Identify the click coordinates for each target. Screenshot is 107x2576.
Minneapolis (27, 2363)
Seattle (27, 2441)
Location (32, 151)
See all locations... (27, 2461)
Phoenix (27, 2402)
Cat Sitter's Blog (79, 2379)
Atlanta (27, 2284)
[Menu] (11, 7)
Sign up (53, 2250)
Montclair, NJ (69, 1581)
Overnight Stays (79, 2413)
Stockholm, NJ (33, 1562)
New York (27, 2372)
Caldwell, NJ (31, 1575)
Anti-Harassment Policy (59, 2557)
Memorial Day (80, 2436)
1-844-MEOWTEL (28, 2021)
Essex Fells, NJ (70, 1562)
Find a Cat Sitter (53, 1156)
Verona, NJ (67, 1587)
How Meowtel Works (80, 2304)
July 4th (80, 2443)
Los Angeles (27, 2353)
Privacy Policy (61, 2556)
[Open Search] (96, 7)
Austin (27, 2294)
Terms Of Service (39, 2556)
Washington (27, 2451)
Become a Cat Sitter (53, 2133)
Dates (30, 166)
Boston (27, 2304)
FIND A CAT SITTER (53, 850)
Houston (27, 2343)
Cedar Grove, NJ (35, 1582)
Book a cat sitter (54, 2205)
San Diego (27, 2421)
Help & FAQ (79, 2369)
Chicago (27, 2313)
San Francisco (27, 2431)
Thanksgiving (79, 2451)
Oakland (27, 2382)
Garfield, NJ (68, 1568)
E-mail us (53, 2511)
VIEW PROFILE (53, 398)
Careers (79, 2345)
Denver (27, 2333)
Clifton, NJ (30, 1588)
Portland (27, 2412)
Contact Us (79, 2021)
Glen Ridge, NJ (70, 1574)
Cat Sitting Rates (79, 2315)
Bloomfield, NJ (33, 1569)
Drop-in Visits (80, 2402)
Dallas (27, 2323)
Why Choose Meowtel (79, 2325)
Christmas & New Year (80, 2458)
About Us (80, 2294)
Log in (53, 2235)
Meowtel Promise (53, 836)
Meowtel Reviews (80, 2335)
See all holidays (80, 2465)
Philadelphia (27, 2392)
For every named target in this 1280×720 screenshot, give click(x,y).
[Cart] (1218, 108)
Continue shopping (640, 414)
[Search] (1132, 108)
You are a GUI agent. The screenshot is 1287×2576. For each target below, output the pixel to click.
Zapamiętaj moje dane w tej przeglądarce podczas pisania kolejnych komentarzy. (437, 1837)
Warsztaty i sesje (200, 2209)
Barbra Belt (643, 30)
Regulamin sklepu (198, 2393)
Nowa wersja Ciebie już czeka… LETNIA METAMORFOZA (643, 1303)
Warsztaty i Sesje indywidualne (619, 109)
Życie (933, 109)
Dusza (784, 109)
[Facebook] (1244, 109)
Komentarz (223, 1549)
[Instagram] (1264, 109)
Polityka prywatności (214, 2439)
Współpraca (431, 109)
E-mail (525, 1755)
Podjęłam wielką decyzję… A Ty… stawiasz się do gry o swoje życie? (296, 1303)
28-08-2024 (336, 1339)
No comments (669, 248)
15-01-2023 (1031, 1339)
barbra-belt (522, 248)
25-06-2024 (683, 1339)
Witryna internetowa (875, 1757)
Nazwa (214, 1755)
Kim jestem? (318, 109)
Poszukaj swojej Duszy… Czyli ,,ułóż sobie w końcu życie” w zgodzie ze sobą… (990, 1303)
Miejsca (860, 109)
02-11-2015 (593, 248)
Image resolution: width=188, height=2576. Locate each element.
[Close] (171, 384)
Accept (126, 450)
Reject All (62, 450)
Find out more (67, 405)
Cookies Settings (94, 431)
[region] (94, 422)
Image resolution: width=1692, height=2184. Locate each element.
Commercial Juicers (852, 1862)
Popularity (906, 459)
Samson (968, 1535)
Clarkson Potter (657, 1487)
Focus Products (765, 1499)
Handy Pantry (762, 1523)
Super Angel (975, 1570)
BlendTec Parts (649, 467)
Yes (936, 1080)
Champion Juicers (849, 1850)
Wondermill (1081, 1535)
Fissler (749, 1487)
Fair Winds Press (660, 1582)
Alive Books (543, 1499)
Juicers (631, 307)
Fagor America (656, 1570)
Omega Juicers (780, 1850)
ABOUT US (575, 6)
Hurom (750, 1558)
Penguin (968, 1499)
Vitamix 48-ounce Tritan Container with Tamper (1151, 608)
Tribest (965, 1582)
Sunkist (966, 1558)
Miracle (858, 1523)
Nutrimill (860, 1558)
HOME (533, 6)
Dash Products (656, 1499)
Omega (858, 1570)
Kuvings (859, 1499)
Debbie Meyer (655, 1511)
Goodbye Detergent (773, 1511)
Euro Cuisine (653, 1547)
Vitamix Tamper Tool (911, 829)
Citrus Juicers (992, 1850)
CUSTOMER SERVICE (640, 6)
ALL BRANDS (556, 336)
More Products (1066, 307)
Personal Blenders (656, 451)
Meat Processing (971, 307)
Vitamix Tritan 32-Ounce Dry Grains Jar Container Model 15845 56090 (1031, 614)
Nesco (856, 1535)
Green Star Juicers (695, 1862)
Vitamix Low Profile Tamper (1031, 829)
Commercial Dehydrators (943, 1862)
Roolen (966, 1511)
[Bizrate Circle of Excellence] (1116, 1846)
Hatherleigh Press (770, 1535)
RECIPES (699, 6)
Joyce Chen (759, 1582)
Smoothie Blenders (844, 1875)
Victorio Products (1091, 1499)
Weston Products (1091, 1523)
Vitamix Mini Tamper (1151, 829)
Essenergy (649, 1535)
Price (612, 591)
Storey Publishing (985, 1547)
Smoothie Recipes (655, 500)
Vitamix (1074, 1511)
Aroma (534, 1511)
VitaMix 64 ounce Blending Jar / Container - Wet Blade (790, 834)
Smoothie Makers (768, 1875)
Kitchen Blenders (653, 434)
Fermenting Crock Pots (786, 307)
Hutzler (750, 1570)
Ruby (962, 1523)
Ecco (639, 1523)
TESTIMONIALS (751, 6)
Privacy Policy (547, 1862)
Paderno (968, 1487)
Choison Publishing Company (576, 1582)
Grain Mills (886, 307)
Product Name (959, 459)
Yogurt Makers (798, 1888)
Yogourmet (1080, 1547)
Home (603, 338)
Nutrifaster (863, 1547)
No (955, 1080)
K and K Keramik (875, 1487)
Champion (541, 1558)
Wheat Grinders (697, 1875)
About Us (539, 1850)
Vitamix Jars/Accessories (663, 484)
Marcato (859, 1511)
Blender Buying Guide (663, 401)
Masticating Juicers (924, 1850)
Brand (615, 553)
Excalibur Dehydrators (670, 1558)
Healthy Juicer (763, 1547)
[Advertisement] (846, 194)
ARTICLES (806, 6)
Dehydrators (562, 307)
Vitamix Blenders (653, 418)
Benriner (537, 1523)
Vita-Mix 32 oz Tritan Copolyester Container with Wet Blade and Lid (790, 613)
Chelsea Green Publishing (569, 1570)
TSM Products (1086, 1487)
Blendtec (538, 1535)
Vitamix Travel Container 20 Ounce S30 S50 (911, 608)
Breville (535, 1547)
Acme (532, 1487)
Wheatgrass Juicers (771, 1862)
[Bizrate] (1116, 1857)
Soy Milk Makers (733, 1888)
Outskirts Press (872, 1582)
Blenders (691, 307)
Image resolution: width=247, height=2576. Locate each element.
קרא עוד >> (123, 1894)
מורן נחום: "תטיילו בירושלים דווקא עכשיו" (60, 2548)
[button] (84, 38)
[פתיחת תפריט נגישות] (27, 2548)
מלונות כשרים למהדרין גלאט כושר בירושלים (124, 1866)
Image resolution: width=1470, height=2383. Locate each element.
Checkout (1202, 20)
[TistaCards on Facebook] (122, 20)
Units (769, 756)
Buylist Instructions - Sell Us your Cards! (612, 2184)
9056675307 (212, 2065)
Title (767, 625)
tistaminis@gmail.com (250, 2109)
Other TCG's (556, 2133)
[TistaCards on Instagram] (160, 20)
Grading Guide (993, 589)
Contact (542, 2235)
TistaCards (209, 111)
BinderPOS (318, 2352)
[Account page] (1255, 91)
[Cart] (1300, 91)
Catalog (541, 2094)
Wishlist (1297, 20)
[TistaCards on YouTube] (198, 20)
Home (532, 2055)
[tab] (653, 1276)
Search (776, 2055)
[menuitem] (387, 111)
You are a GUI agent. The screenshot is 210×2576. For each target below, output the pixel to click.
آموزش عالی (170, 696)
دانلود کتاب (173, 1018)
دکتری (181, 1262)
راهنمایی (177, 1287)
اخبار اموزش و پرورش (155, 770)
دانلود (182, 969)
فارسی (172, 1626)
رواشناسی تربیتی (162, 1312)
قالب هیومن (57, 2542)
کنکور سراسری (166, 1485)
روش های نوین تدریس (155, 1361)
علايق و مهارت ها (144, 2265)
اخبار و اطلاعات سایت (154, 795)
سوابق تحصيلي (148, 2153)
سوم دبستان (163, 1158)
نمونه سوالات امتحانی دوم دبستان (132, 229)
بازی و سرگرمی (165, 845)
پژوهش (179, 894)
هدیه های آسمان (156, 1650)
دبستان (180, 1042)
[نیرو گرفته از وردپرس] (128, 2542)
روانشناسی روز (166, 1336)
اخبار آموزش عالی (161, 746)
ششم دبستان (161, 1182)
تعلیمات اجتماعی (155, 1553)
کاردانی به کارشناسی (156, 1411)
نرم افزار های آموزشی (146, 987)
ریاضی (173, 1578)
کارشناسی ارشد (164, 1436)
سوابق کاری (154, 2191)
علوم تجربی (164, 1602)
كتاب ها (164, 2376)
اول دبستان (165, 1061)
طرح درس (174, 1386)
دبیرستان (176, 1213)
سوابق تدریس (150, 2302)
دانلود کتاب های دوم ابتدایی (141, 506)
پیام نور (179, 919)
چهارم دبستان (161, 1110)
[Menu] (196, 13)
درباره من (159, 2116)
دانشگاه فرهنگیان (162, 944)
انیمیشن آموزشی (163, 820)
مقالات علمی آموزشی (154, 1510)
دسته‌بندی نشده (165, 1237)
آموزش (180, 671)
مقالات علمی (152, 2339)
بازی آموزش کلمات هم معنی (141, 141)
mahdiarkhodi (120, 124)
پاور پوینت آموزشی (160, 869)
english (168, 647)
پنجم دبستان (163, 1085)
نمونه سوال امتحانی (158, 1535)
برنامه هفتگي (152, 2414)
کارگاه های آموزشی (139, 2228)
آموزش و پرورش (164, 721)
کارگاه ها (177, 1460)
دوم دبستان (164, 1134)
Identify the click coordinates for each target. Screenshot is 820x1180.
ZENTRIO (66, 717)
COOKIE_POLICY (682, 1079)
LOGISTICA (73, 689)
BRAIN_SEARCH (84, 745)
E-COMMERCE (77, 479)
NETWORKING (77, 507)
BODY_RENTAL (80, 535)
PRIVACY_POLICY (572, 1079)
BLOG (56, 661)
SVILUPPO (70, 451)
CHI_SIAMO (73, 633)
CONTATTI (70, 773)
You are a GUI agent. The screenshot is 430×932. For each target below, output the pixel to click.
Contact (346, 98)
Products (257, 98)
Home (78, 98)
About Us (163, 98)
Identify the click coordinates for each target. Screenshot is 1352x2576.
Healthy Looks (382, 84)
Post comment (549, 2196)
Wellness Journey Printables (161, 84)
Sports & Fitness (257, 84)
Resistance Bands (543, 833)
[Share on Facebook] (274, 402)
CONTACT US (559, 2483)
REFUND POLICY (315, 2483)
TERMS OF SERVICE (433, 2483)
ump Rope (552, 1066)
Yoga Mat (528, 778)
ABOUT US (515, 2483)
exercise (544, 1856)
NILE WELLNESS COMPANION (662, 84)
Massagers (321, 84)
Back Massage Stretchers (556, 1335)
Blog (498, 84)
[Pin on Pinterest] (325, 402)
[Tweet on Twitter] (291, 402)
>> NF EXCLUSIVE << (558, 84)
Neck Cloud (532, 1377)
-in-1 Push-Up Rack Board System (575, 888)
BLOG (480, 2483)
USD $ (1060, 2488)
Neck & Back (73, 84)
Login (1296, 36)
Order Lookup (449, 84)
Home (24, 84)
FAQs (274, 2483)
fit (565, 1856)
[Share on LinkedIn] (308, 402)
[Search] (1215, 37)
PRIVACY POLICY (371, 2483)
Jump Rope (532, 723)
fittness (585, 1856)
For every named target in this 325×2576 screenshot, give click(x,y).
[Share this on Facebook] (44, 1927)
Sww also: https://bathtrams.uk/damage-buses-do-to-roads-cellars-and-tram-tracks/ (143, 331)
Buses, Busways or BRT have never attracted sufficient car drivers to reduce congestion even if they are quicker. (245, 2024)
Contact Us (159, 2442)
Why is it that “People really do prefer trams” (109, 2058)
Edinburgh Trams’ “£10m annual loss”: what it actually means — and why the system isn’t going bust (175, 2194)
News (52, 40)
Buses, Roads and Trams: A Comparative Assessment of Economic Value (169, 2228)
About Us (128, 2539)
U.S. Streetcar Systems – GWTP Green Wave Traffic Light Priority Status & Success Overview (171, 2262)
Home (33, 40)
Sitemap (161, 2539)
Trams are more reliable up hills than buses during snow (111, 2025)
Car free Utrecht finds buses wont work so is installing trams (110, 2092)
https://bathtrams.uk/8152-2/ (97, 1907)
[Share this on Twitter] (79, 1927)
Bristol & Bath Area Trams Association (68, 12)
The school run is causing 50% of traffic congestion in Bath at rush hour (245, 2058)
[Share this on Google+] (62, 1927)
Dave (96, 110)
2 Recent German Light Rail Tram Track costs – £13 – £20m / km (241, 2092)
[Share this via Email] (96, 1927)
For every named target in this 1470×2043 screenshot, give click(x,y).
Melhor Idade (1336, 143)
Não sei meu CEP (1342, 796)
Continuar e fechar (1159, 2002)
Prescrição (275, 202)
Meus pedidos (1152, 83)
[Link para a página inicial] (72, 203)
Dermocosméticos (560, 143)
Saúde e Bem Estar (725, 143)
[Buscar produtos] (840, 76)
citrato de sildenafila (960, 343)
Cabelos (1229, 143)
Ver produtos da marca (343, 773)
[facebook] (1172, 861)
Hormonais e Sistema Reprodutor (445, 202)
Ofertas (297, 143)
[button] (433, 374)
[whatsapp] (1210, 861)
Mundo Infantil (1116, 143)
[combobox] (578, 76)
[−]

##############################

» AIM OF THE TASK:
Write out exactly the lines that fall from the line with "fit (565, 1856)" to the line with "Dave (96, 110)" in the records above, keeping both ends.

» TASK RESPONSE:
fit (565, 1856)
[Share on LinkedIn] (308, 402)
[Search] (1215, 37)
PRIVACY POLICY (371, 2483)
Jump Rope (532, 723)
fittness (585, 1856)
For every named target in this 325×2576 screenshot, give click(x,y).
[Share this on Facebook] (44, 1927)
Sww also: https://bathtrams.uk/damage-buses-do-to-roads-cellars-and-tram-tracks/ (143, 331)
Buses, Busways or BRT have never attracted sufficient car drivers to reduce congestion even if they are quicker. (245, 2024)
Contact Us (159, 2442)
Why is it that “People really do prefer trams” (109, 2058)
Edinburgh Trams’ “£10m annual loss”: what it actually means — and why the system isn’t going bust (175, 2194)
News (52, 40)
Buses, Roads and Trams: A Comparative Assessment of Economic Value (169, 2228)
About Us (128, 2539)
U.S. Streetcar Systems – GWTP Green Wave Traffic Light Priority Status & Success Overview (171, 2262)
Home (33, 40)
Sitemap (161, 2539)
Trams are more reliable up hills than buses during snow (111, 2025)
Car free Utrecht finds buses wont work so is installing trams (110, 2092)
https://bathtrams.uk/8152-2/ (97, 1907)
[Share this on Twitter] (79, 1927)
Bristol & Bath Area Trams Association (68, 12)
The school run is causing 50% of traffic congestion in Bath at rush hour (245, 2058)
[Share this on Google+] (62, 1927)
Dave (96, 110)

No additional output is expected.